* Dataset excerpts:
---------------

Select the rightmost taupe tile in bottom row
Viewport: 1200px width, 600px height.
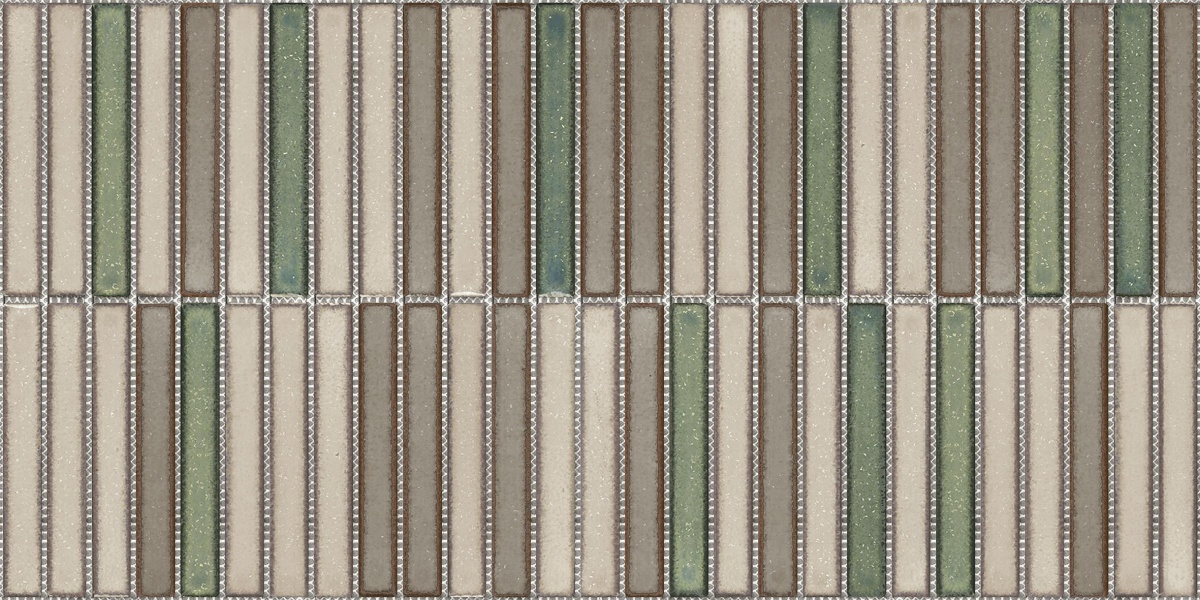(1089, 450)
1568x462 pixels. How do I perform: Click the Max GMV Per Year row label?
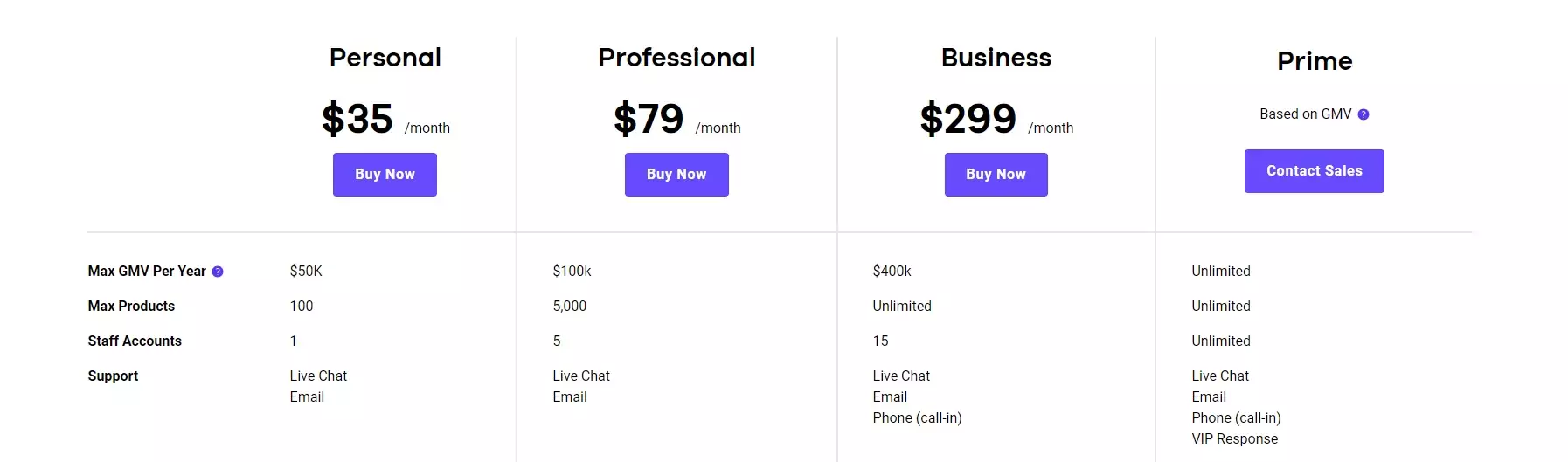tap(147, 272)
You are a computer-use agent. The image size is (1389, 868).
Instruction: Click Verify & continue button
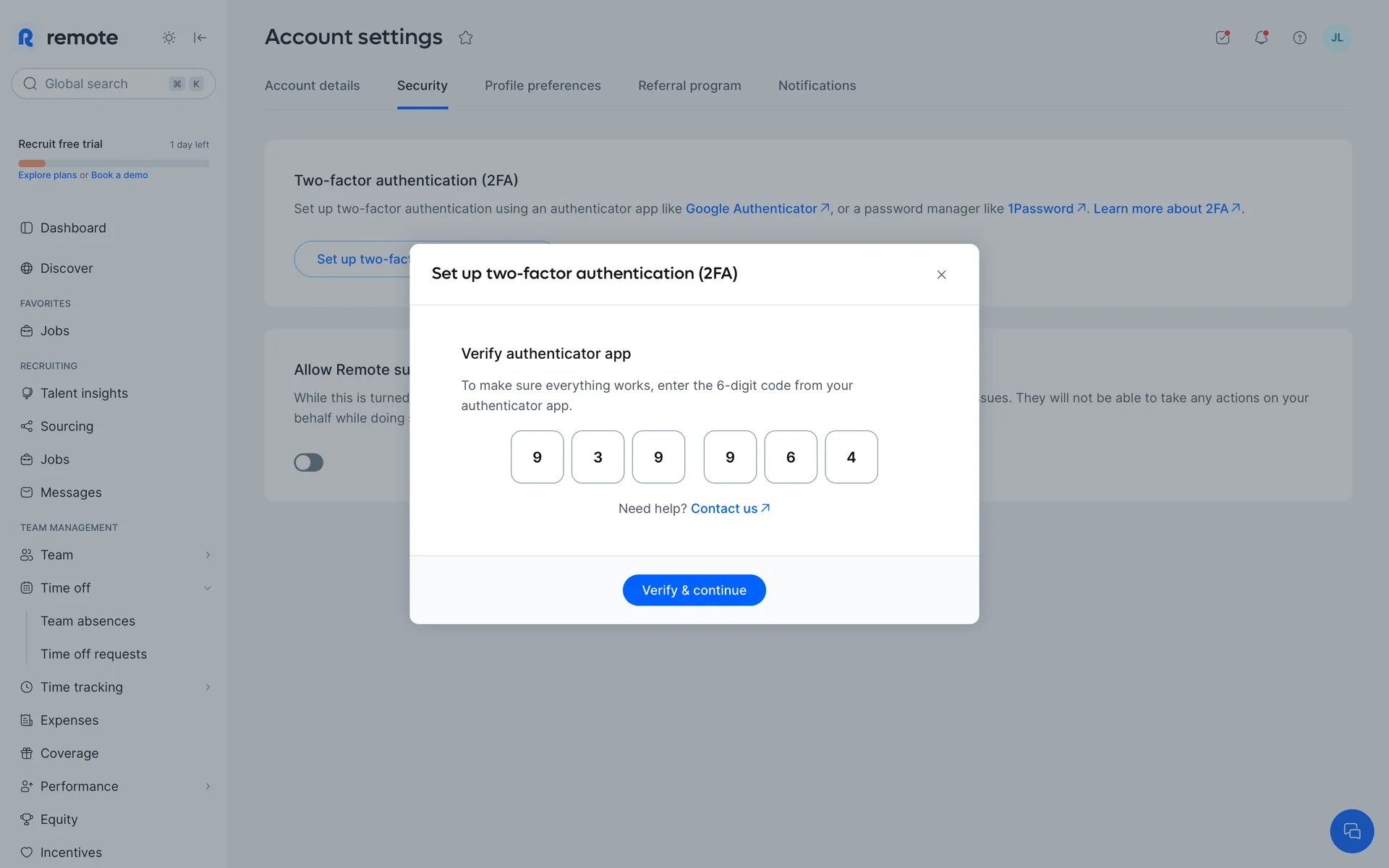[694, 590]
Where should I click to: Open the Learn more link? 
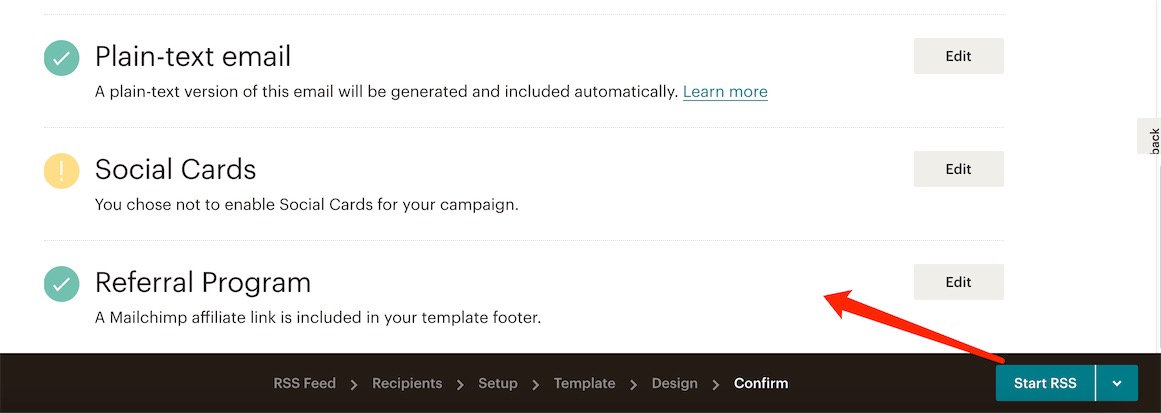tap(725, 92)
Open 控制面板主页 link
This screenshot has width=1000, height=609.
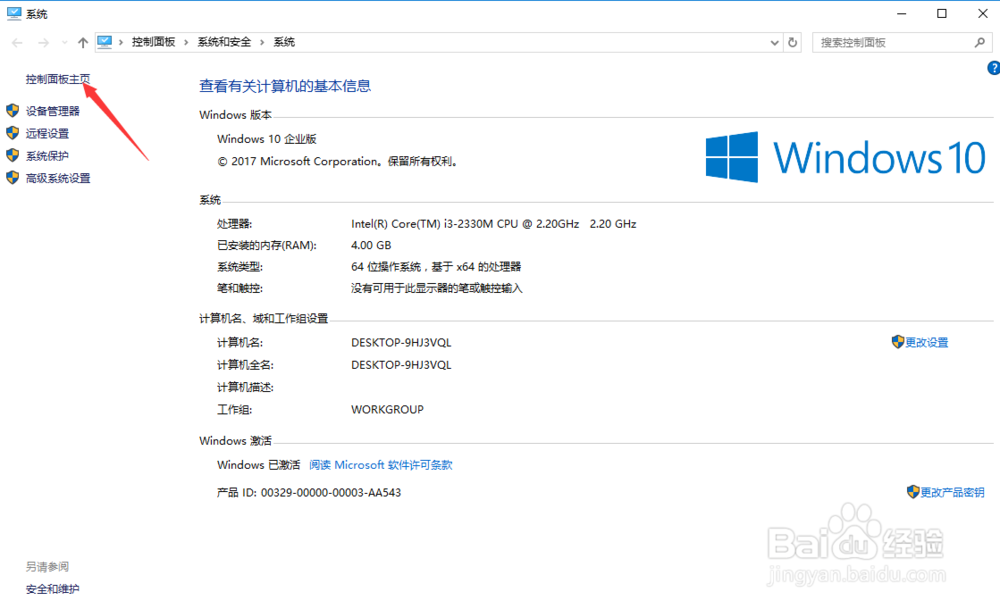[x=57, y=77]
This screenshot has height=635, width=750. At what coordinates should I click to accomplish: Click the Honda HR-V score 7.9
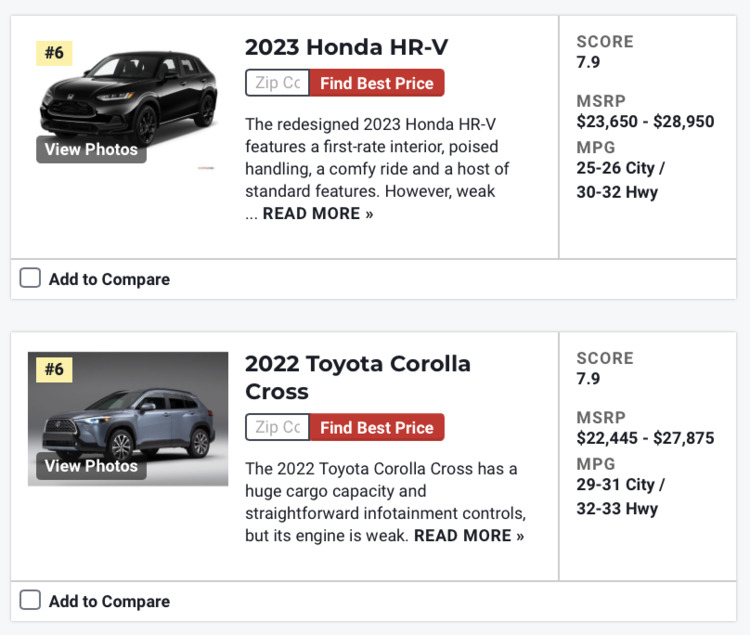588,62
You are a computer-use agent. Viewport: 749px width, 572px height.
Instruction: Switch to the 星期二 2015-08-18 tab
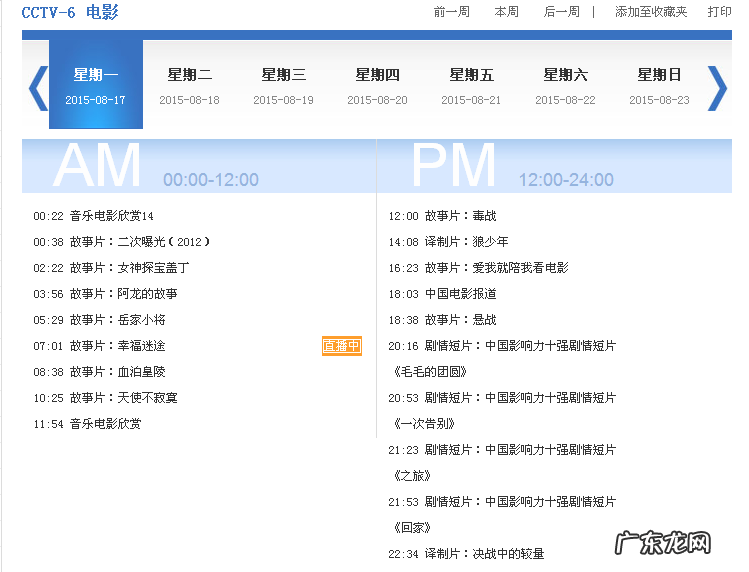pos(189,86)
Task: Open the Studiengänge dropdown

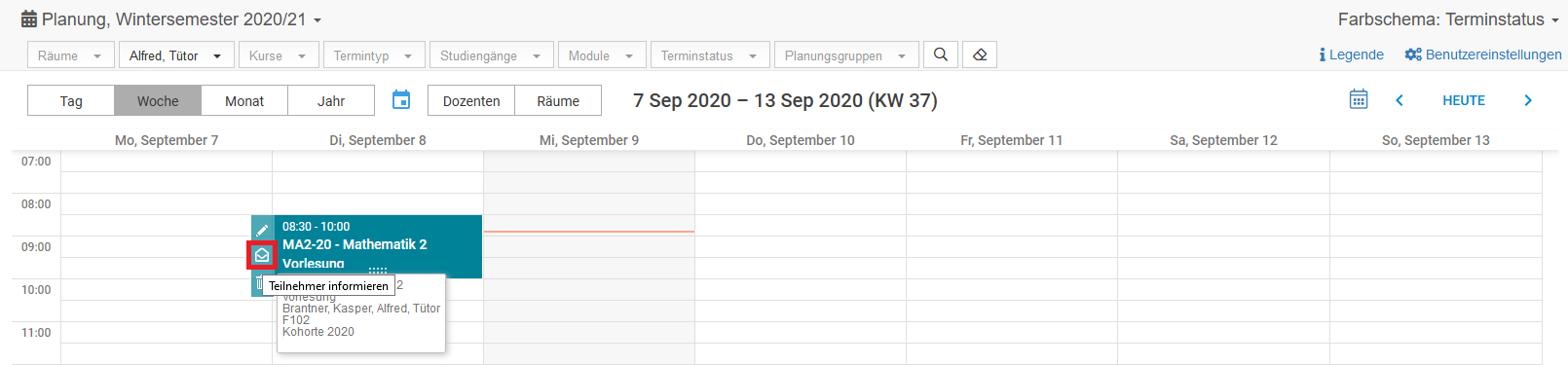Action: click(x=492, y=55)
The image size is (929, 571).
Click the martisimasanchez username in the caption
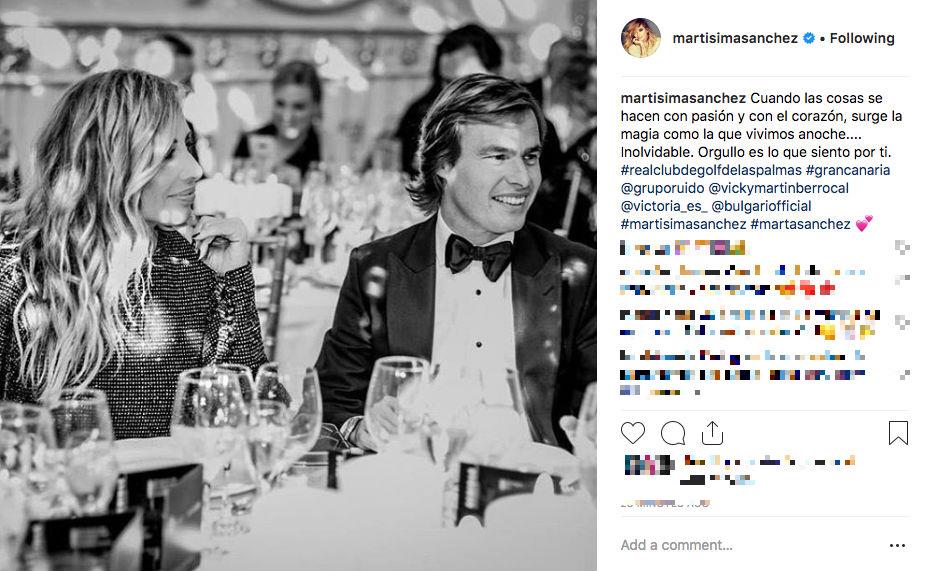point(683,98)
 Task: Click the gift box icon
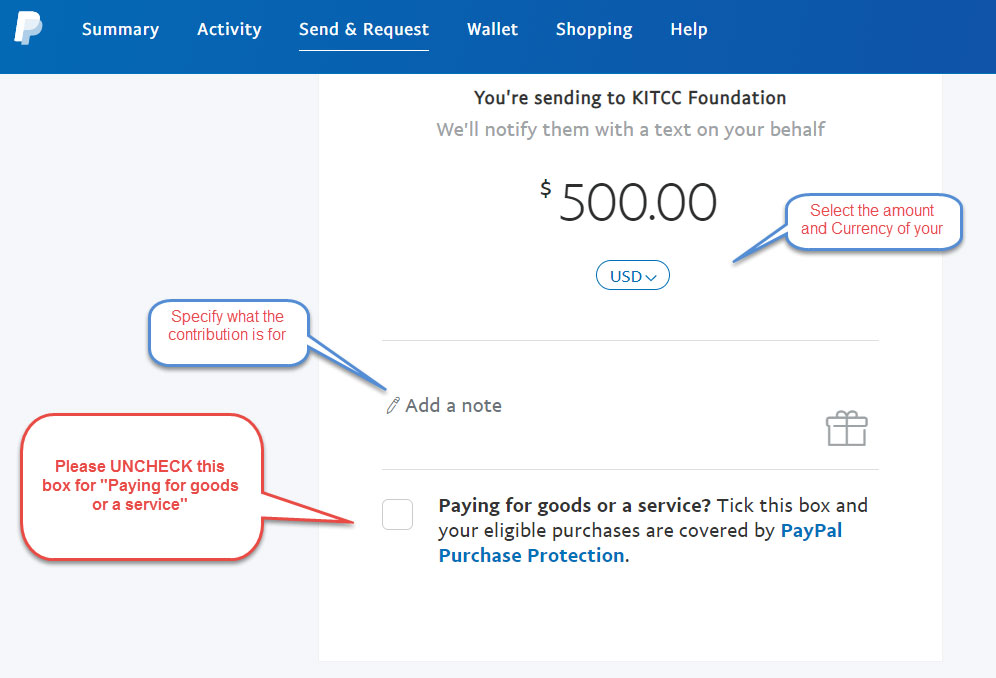(846, 429)
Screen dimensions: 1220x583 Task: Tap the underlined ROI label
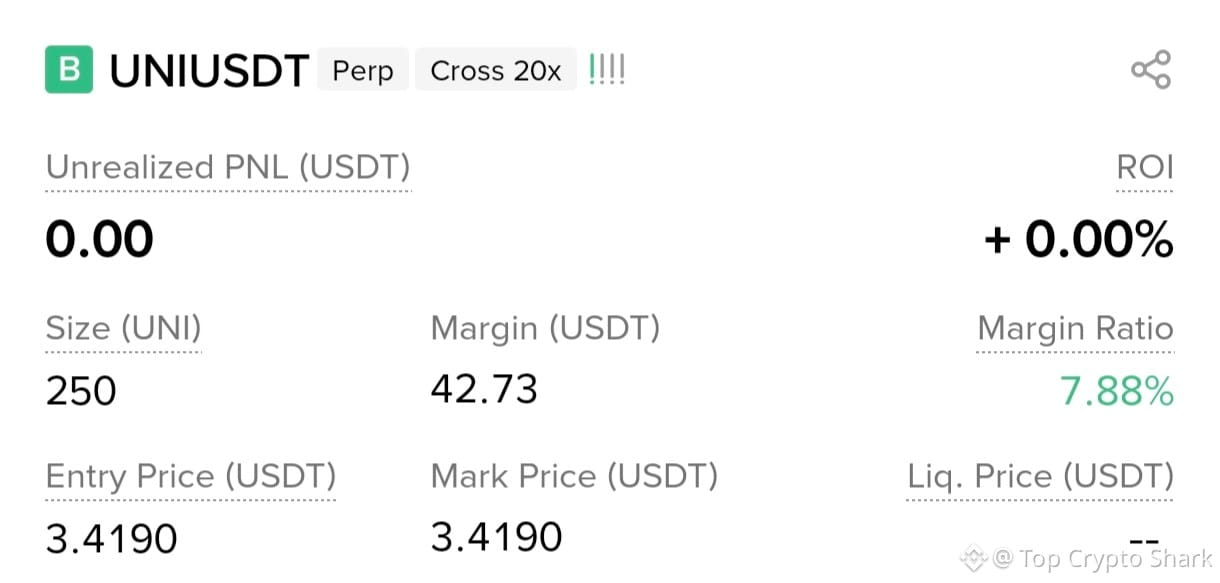click(x=1145, y=167)
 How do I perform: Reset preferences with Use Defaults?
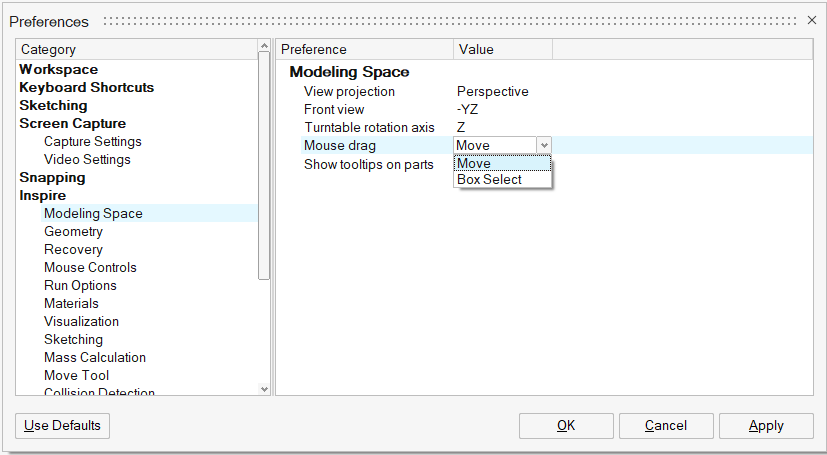click(63, 426)
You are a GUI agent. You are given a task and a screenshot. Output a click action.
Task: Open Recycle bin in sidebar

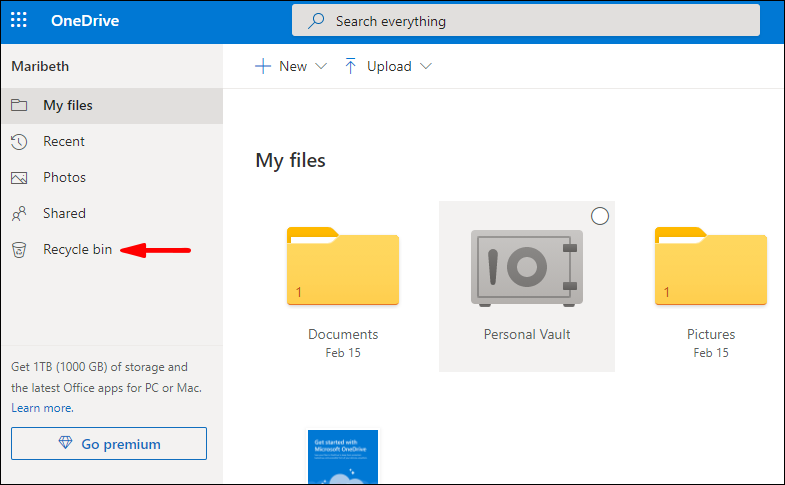pyautogui.click(x=77, y=250)
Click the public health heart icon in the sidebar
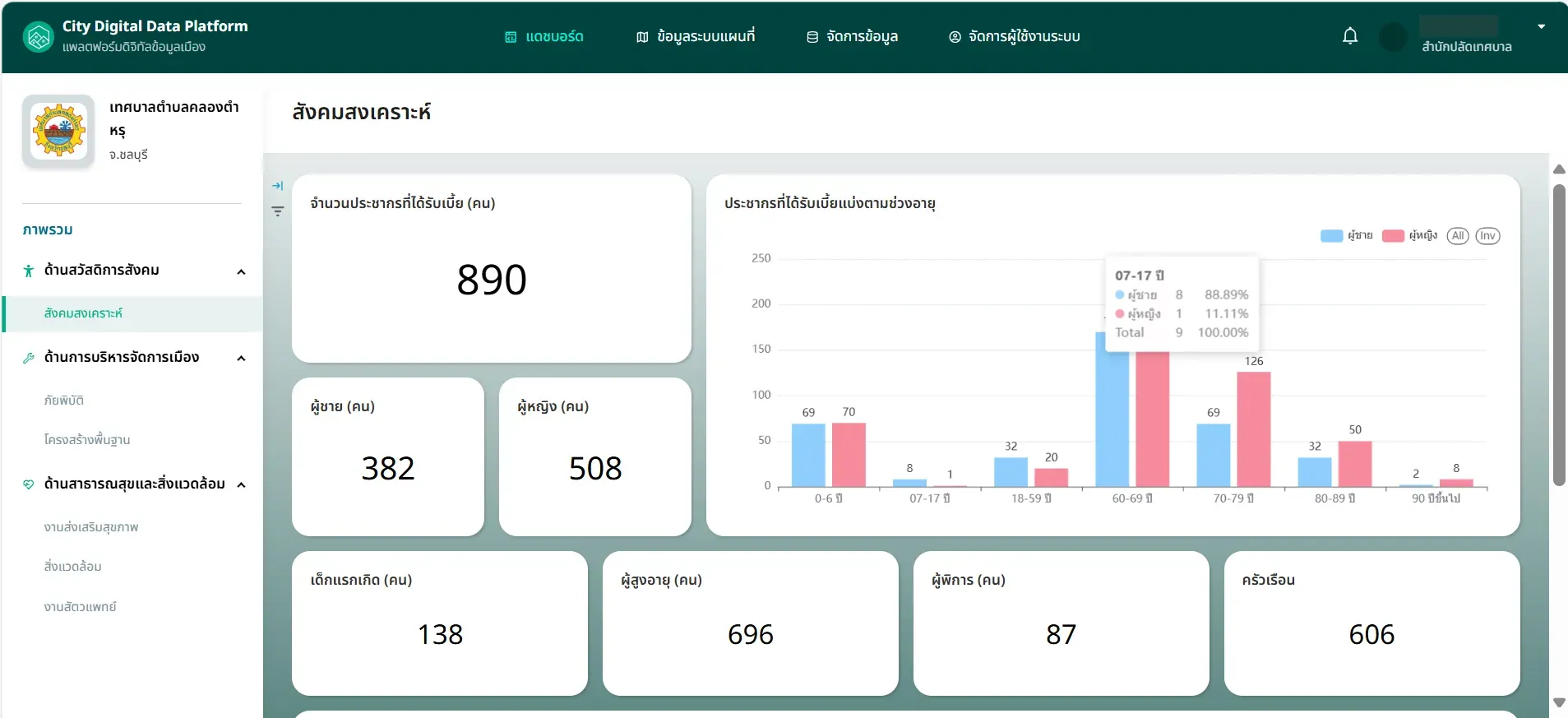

---------------

Each line above is to be duplicated exactly, and the pictures are to be omitted.

Select the rightmost taupe tile in bottom row
Viewport: 1200px width, 600px height.
(1089, 450)
1568x462 pixels. How do I perform: Click the Max GMV Per Year row label?
tap(147, 272)
You are a computer-use agent. The image size is (1389, 868).
Instruction: Click Verify & continue button
[694, 590]
Where should I click to: Open the Learn more link? 
tap(725, 92)
Open 控制面板主页 link
This screenshot has width=1000, height=609.
[x=57, y=77]
This screenshot has height=635, width=750. At what coordinates should I click to accomplish: Click the Honda HR-V score 7.9
588,62
You are a computer-use agent. Viewport: 749px width, 572px height.
Instruction: Switch to the 星期二 2015-08-18 tab
pos(189,86)
Task: Open the Studiengänge dropdown

Action: click(x=492, y=55)
The image size is (929, 571).
Click the martisimasanchez username in the caption
point(683,98)
 Task: Click the gift box icon
(846, 429)
Screen dimensions: 1220x583 Task: Tap the underlined ROI label
click(x=1145, y=167)
 How do I perform: Reset preferences with Use Defaults?
click(63, 426)
You are a GUI agent. You are given a task and a screenshot. Output a click action.
Task: Open Recycle bin in sidebar

pyautogui.click(x=77, y=250)
Click the public health heart icon in the sidebar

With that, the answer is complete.